Here’s the catch the press release downplays: the construction is, with hindsight, a natural (though highly non-trivial) generalisation of Erdős’s original lattice-based construction. It’s brilliant. It’s also not from outer space. The model found a path that was reachable from existing literature – exactly the kind of cross-reference task LLMs excel at and humans get tunnel vision on.

What Actually Carries Over – And What Doesn’t

The cross-domain trick works in non-math too. When stuck, try: “What techniques from [unrelated field] might apply to [my problem]?” Connecting things you wouldn’t connect is where these models earn their keep.
Fresh-chat verification. Single highest-use habit from the Ryu workflow. Open a new tab, paste in the result, ask the model to poke holes in it cold.
Demand artifacts, not summaries. If the AI claims a result, ask for the explicit construction, code, or proof – not a description of one. The model will happily describe something it can’t actually produce.
You’re the editor, not the reader. Even the OpenAI team rewrote their own model’s output. Expect that.

This all happened with an internal model – as of late May 2026, you and I don’t have access to it. The publicly available models (GPT-5, Claude, Gemini) are capable of the exploratory partnering Ryu demonstrated, but not the autonomous solve. That distinction matters.

FAQ

Can I use ChatGPT today to do this kind of math research?

For exploration and idea generation, yes. For an autonomous breakthrough proof, no – the model that did this isn’t public. Use what you have to brainstorm and stress-test arguments.

How do I know if an AI proof is actually correct?

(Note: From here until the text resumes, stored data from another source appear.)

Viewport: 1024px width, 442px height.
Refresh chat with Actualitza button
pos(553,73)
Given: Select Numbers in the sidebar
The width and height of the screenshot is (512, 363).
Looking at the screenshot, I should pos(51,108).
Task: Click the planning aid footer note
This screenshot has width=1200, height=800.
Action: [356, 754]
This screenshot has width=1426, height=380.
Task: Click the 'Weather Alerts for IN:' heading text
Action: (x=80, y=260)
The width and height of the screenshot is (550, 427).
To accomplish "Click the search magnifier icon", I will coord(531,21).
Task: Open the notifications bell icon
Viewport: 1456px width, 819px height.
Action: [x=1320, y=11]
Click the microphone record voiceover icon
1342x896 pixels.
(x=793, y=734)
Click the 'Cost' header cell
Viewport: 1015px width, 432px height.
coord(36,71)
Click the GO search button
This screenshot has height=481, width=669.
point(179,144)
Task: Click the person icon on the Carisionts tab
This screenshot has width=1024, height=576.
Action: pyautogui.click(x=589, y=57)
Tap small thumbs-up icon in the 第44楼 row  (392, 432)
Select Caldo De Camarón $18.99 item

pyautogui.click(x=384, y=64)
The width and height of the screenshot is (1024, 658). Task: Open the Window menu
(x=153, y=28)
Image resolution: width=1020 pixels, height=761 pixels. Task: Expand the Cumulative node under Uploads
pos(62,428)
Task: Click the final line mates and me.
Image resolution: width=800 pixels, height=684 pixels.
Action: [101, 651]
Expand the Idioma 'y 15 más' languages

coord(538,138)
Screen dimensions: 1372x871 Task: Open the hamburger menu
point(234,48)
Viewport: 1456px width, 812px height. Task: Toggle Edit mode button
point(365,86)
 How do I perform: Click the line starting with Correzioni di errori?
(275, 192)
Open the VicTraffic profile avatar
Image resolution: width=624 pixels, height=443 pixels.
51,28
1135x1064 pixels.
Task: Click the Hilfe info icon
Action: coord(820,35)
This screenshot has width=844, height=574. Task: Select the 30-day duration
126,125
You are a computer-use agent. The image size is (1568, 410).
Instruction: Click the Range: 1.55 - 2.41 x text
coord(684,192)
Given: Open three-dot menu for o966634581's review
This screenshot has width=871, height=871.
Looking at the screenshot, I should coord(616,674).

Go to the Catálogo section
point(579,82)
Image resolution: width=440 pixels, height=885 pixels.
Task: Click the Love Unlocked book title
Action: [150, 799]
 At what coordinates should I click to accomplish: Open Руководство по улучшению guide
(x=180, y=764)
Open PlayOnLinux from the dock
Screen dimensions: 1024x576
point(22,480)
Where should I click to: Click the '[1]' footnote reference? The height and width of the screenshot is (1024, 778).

The short version: you can’t, by yourself, on a research-level result. The published OpenAI work cleared the bar precisely because external mathematicians wrote a companion paper reviewing it. Tim Gowers said he would have recommended acceptance to the Annals of Mathematics without hesitation if a human had submitted it – and that endorsement is what makes it credible, not the AI’s confidence. For your own work, the practical rule is: convert the proof to formal code (Lean, Coq) if the stakes are high, or get a domain expert to review.

Is this the start of AI replacing mathematicians?

No, and the OpenAI paper itself is the strongest evidence. Humans still wrote the cleanup, the framing, the companion analysis, and chose which problems to point the model at. The role shifts from “do every step” to “direct, verify, and contextualize” – which is closer to how senior researchers already work with junior collaborators.

Your next move: pick one hard problem you’ve been stuck on. Open two ChatGPT tabs. Tab one is for brainstorming techniques from adjacent fields. Tab two – fresh, no context – is for checking whatever tab one gives you. Run that loop for an hour and see what falls out.